Rationale: - Enables query optimization by Polars - Reduces memory usage through lazy evaluation - Allows automatic parallelization - Avoids row-by-row iteration (major performance gain)
Anti-pattern (Avoided):
# BAD: Row-by-row processing
for row in dataframe.iter_rows():
result = calculate_rwa(row)
results.append(result)
Pattern (Used):
# GOOD: Vectorized operation
result = df.with_columns(
rwa=pl.col("ead") * pl.col("risk_weight") * pl.col("factor")
)
3. Protocol-Based Interfaces¶
Decision: Define component interfaces using Python Protocols.
Rationale: - Enables dependency injection - Supports testing with mocks - Allows multiple implementations - Documents expected behavior
Implementation:
from typing import Protocol
class LoaderProtocol(Protocol):
def load(self, path: Path) -> RawDataBundle:
"""Load raw data from source."""
...
# Any class with matching signature satisfies protocol
class ParquetLoader:
def load(self, path: Path) -> RawDataBundle:
# Implementation
...
class MockLoader:
def load(self, path: Path) -> RawDataBundle:
# Test implementation
...
4. Immutable Data Contracts¶
Decision: All data transfer objects (bundles) are frozen dataclasses.
Rationale: - Prevents accidental mutation - Ensures thread safety - Supports lazy evaluation - Makes data flow predictable
Implementation:
from dataclasses import dataclass
import polars as pl
@dataclass(frozen=True)
class RawDataBundle:
counterparties: pl.LazyFrame
facilities: pl.LazyFrame
loans: pl.LazyFrame
collateral: pl.LazyFrame | None = None
guarantees: pl.LazyFrame | None = None
5. Error Accumulation¶
Decision: Accumulate errors rather than fail fast.
Rationale: - Reports all validation issues at once - Supports audit requirements - Allows partial results - Better user experience
Implementation: every stage either carries an errors list on its output
bundle (crm_errors, classification_errors, …) or accepts a caller-supplied
accumulator (the calculators' errors= keyword); the pipeline merges all of
them into AggregatedResultBundle.errors with their original codes.
# Stage bundle channel
bundle = processor.get_crm_unified_bundle(data, config)
for error in bundle.crm_errors:
logger.warning("%s: %s", error.exposure_reference, error.message)
# Branch-path accumulator channel
errors: list[CalculationError] = []
result = sa_calculator.calculate_branch(sa_rows, config, errors=errors)
6. Factory Methods for Configuration¶
Decision: Use factory methods rather than direct construction.

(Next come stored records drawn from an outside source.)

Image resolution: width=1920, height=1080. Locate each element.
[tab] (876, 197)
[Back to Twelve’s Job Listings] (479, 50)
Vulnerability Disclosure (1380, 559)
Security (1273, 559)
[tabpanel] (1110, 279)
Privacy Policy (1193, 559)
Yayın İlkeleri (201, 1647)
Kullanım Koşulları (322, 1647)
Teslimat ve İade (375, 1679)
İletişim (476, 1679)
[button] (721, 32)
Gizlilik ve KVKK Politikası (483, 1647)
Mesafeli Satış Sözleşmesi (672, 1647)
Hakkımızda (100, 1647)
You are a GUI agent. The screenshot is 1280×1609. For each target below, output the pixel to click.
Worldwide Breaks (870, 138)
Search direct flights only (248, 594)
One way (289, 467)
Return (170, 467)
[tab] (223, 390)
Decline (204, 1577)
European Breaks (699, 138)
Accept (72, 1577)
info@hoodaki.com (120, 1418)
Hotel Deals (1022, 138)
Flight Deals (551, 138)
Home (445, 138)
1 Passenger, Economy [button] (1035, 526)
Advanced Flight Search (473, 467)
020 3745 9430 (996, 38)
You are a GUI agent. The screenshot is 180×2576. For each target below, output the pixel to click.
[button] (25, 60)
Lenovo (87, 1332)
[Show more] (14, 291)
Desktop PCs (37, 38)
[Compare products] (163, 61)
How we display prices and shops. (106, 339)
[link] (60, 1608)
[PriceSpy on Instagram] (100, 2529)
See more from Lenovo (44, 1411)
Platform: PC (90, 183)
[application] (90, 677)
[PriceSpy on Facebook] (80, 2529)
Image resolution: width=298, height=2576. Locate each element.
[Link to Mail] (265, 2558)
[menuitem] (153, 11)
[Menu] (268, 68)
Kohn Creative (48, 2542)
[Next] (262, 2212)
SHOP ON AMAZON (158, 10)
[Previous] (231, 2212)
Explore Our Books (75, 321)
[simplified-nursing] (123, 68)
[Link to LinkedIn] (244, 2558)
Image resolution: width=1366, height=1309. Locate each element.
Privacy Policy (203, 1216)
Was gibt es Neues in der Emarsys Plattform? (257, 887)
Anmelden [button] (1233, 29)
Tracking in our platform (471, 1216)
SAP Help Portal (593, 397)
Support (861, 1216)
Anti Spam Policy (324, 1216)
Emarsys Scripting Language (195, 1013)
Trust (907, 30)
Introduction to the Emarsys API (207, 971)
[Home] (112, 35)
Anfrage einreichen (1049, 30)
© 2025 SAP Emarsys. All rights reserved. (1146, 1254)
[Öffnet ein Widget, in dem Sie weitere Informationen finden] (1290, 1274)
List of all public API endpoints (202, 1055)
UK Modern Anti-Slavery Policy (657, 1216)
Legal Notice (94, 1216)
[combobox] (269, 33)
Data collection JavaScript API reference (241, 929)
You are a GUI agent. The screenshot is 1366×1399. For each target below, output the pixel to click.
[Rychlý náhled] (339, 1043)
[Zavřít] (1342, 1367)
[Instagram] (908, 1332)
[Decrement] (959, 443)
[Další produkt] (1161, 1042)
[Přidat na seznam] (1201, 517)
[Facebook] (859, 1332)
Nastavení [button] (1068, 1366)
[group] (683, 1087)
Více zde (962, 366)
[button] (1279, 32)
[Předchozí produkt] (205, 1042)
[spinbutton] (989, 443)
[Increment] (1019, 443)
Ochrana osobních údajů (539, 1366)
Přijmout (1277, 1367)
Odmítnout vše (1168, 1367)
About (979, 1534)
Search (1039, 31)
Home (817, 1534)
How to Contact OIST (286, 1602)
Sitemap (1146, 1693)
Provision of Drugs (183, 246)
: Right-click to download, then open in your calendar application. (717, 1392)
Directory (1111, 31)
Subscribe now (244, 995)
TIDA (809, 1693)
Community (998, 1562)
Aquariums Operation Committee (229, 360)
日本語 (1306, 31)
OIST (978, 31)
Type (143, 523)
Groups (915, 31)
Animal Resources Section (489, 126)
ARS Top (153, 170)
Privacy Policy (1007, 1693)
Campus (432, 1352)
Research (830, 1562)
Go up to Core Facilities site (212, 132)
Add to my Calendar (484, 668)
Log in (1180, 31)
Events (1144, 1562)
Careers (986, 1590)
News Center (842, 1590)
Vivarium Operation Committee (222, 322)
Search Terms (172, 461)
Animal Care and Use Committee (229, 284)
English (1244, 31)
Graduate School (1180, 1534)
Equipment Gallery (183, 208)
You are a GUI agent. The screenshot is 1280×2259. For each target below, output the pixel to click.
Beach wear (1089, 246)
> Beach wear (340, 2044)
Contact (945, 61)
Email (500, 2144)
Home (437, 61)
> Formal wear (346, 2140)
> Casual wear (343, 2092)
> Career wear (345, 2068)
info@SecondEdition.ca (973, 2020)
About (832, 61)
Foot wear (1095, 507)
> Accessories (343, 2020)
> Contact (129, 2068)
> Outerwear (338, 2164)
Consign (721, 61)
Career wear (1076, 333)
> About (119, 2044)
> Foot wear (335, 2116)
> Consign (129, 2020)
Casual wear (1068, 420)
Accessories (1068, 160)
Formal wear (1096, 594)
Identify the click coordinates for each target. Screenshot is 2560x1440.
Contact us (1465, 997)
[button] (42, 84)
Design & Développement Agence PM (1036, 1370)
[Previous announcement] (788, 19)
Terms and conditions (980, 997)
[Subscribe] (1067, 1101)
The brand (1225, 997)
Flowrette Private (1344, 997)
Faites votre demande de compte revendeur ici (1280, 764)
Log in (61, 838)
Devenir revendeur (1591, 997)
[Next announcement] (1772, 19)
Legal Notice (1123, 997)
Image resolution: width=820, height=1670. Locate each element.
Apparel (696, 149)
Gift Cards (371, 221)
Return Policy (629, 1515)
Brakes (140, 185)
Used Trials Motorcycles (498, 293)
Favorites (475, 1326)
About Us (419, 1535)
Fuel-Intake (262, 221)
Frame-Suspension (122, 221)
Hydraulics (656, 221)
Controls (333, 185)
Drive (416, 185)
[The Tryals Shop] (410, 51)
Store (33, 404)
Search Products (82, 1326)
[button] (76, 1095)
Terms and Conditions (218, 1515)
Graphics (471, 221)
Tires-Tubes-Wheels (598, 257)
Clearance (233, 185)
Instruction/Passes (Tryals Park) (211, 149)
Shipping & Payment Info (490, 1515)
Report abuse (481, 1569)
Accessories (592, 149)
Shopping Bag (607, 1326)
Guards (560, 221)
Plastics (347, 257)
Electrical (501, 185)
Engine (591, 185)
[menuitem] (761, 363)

Rationale: - Self-documenting code - Encapsulates complex initialization - Ensures valid combinations - Easier to use correctly
Implementation:
The factories set the regime_id (the carrier of regime choice) plus firm
inputs / elections. They carry no regulatory values — the scaling factor,
PD/LGD floors, supporting factors and monetary thresholds all resolve from the
rulepack at read time.
class CalculationConfig:
@classmethod
def crr(cls, reporting_date: date, **kwargs) -> "CalculationConfig":
"""Create CRR configuration with appropriate defaults."""
return cls(
regime_id="crr",
reporting_date=reporting_date,
# firm inputs + elections only — regulatory values live in the pack
**kwargs
)
@classmethod
def basel_3_1(cls, reporting_date: date, **kwargs) -> "CalculationConfig":
"""Create Basel 3.1 configuration with appropriate defaults."""
return cls(
regime_id="b31",
reporting_date=reporting_date,
# firm inputs + elections only — regulatory values live in the pack
**kwargs
)
7. Hierarchical Join Pattern¶
Decision: Use iterative joins for hierarchy resolution instead of Python dictionaries.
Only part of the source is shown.